Google Unveils Imagen 2 with Text-to-Live Images Feature, Raising Concerns
Google has announced the launch of Imagen 2, an enhanced image-generating tool, within its Vertex AI developer platform. This comes after Google’s previous image generator, built into its AI-powered chatbot Gemini, faced controversy for injecting gender and racial diversity into prompts, resulting in offensive inaccuracies. The most significant addition to Imagen 2 is the “text-to-live images” feature, which can create short, four-second videos from text prompts. Google is positioning this feature as a tool for marketers and creatives, such as generating GIFs for ads. However, the current resolution of these live images is low, at 360 pixels by 640 pixels, with Google promising improvements in the future. Despite Google’s emphasis on safety filters and bias mitigations, questions remain about the competitiveness of live images compared to other video generation tools in the market. Additionally, Google has not provided detailed information about the training data used for Imagen 2, raising concerns about potential IP-related lawsuits and the lack of an opt-out tool or compensation for creators whose work may have been used in the model training process.
Google Introduces $10 AI Add-Ons for Workspace, Following Microsoft’s Lead
In a move to monetize AI, Google has announced two new $10 per user per month add-on packages for its Google Workspace productivity suite. This follows Microsoft’s decision last year to add $30 per user per month to the price of an Office 365 subscription for its Copilot feature. The first add-on, AI meetings and messaging, takes notes, provides meeting summaries, and translates content into 69 languages. Aparna Pappu, VP & GM at Google Workspace, highlighted the addition of 52 new languages, including Filipino and Korean, bringing the total number of supported languages to 69. The second add-on, AI security, helps admins keep Google Workspace content more secure by classifying and protecting files with sensitive characteristics, protecting private information, and applying data loss prevention controls tailored to individual organizations’ requirements. While the $10 per user cost may seem steep, it aligns with the pricing of similar features from third-party services. Google allows customers to mix and match license types, applying the advanced features where they would be most useful. The two add-ons are now available to Workspace subscribers.

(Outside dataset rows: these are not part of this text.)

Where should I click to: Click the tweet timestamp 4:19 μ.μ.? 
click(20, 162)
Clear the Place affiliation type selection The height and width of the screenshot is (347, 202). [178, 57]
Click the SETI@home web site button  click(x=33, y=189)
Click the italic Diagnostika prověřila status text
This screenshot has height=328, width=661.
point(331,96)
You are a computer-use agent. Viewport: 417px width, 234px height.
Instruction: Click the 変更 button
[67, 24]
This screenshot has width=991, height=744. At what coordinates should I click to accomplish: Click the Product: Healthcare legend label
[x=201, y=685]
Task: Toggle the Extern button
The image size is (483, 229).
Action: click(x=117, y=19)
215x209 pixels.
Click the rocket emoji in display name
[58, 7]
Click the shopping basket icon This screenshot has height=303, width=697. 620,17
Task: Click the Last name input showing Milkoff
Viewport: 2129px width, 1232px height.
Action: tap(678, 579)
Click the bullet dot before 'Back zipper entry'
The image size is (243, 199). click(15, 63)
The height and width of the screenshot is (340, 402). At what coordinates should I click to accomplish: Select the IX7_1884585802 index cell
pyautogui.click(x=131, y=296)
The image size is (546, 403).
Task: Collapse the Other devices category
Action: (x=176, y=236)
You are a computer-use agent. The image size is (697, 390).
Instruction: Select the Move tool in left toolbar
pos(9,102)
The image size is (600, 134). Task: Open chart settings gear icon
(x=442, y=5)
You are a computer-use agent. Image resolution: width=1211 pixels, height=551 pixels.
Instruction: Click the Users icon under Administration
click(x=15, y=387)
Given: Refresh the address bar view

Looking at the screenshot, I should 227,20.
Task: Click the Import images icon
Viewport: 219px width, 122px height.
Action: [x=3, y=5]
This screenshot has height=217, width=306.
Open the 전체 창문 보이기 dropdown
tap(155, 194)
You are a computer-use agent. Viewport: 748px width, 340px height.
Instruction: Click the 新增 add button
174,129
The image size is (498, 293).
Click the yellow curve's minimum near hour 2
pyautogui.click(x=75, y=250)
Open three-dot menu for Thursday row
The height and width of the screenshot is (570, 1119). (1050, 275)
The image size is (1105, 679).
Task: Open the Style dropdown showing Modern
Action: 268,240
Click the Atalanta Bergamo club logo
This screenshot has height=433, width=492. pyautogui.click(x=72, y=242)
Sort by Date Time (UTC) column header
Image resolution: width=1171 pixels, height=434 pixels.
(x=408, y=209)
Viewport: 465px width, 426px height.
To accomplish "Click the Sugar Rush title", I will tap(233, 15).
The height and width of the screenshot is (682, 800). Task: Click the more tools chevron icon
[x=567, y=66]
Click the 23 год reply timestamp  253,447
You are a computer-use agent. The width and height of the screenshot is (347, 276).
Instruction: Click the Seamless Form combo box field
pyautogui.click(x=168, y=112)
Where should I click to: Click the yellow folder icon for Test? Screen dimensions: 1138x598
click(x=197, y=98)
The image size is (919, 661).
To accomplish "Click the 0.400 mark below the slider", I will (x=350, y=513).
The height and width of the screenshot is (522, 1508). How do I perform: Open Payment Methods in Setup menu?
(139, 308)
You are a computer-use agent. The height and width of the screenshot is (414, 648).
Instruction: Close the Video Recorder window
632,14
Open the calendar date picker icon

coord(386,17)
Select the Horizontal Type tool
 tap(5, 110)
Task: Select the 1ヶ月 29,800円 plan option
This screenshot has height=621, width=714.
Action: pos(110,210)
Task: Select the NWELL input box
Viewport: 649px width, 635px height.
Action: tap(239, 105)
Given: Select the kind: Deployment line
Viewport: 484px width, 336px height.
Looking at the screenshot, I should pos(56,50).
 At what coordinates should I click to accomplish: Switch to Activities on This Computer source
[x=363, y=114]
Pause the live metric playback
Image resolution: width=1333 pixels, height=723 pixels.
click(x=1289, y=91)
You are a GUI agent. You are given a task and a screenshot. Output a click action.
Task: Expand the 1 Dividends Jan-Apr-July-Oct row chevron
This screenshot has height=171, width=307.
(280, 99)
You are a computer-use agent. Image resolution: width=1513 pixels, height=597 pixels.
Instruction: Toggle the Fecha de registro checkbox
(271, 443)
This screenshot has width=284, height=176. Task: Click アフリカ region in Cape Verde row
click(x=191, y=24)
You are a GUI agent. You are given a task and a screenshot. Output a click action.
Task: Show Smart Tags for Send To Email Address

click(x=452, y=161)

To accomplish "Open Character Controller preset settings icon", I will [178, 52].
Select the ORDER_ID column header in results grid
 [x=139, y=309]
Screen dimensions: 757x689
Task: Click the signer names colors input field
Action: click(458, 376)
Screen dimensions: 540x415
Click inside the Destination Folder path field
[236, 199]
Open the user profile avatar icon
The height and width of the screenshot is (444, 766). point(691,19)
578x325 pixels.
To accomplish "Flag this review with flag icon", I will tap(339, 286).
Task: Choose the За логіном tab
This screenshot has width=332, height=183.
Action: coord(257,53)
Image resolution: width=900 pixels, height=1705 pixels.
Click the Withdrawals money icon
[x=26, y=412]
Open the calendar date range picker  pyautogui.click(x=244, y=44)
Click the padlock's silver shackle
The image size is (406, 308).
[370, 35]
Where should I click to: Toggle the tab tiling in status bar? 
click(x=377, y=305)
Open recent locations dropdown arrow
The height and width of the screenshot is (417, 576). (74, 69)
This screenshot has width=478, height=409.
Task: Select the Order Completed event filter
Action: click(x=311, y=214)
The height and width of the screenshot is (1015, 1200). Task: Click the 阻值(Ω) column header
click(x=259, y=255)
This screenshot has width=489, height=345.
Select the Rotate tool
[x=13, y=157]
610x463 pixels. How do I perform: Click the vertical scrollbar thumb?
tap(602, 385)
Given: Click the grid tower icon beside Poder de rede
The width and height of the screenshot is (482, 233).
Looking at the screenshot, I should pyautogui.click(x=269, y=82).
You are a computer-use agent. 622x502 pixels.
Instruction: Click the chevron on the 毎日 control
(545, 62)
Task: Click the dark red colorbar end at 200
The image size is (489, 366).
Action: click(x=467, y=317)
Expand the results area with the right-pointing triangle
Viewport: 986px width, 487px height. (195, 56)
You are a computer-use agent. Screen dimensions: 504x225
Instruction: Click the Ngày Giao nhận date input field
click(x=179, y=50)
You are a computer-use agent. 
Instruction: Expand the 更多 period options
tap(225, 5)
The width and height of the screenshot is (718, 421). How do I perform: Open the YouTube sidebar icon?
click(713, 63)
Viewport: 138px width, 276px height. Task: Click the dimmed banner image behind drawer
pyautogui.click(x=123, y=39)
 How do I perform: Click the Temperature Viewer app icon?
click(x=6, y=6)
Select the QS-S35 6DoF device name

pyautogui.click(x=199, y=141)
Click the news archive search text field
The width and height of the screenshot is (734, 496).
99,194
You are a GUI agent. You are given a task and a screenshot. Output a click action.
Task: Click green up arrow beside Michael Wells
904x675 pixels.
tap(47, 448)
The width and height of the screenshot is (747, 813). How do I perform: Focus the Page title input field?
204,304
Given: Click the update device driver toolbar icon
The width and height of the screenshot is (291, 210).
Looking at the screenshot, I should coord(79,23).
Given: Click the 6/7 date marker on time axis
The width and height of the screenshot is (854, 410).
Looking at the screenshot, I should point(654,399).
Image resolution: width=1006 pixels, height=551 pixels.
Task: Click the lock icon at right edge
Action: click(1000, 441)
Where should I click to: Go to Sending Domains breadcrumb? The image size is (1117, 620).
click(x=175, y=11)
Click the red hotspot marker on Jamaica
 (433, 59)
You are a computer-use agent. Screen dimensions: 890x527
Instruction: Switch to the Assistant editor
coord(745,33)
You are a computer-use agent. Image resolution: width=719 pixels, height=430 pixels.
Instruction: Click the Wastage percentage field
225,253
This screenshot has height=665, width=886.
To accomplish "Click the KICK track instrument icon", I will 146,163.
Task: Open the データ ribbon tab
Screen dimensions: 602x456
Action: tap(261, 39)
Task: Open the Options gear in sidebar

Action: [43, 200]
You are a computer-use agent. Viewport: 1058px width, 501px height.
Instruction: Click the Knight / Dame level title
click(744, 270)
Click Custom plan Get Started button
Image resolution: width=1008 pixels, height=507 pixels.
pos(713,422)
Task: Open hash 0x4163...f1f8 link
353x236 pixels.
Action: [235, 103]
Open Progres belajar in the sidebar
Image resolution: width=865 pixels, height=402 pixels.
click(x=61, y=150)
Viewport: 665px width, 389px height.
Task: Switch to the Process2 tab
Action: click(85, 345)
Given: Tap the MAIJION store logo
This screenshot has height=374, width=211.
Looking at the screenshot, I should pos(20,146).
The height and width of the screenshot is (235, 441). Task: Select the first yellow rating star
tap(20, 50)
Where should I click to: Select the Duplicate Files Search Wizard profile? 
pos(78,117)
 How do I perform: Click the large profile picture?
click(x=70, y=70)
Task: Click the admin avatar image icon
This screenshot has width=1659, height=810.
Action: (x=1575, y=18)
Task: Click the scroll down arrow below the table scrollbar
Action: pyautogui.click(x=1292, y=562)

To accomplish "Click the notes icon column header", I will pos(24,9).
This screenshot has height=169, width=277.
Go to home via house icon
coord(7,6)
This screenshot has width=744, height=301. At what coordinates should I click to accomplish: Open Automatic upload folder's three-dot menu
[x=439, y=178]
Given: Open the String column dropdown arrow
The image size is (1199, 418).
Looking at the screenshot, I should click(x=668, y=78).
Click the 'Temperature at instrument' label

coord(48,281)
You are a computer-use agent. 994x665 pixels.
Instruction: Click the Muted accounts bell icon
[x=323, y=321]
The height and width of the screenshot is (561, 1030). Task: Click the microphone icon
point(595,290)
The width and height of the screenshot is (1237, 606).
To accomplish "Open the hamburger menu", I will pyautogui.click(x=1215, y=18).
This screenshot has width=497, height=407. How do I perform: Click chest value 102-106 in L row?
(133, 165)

Google Cloud Introduces Vertex AI Agent Builder for Simplified AI Agent Creation
Another interesting launch from Google, it has unveiled a new tool called Vertex AI Agent Builder, designed to simplify the creation of AI agents. These agents, unlike traditional chatbots, can take actions based on conversations and interact with back-end transactional systems to automate processes. Google Cloud CEO Thomas Kurian emphasized the ease and speed with which users can build and deploy production-ready, generative AI-powered conversational agents using Vertex AI Agent Builder. One key feature of the tool is “grounding,” which ties answers to reliable sources such as Google Search or enterprise data sources. The new capabilities are already available and support multiple languages, with country-based API endpoints in the U.S. and EU. As the AI agent craze continues to grow, Google Cloud aims to position itself as a leader in simplifying the creation of these powerful tools for businesses.
Google’s Gemini 1.5 Pro Enters Public Preview on Vertex AI with Impressive Context Window
Gemini 1.5 Pro, most capable generative AI model of Google, is now available in public preview on Vertex AI, the company’s enterprise-focused AI development platform. Launched in February, Gemini 1.5 Pro boasts an impressive context window, capable of processing between 128,000 to 1 million tokens, equivalent to around 700,000 words or 30,000 lines of code. This is significantly higher than competitors like Anthropic’s Claude 3 and OpenAI’s GPT-4 Turbo. The model’s capabilities extend to analyzing code libraries, reasoning across lengthy documents, and engaging in long conversations with chatbots. Being multilingual and multimodal, Gemini 1.5 Pro can understand images, videos, and now audio streams, enabling it to analyze and compare content across various media formats and languages. Google acknowledges that processing a million tokens takes time, with searches in demos taking between 20 seconds and a minute to complete. However, the company is working on optimizing the model to improve latency.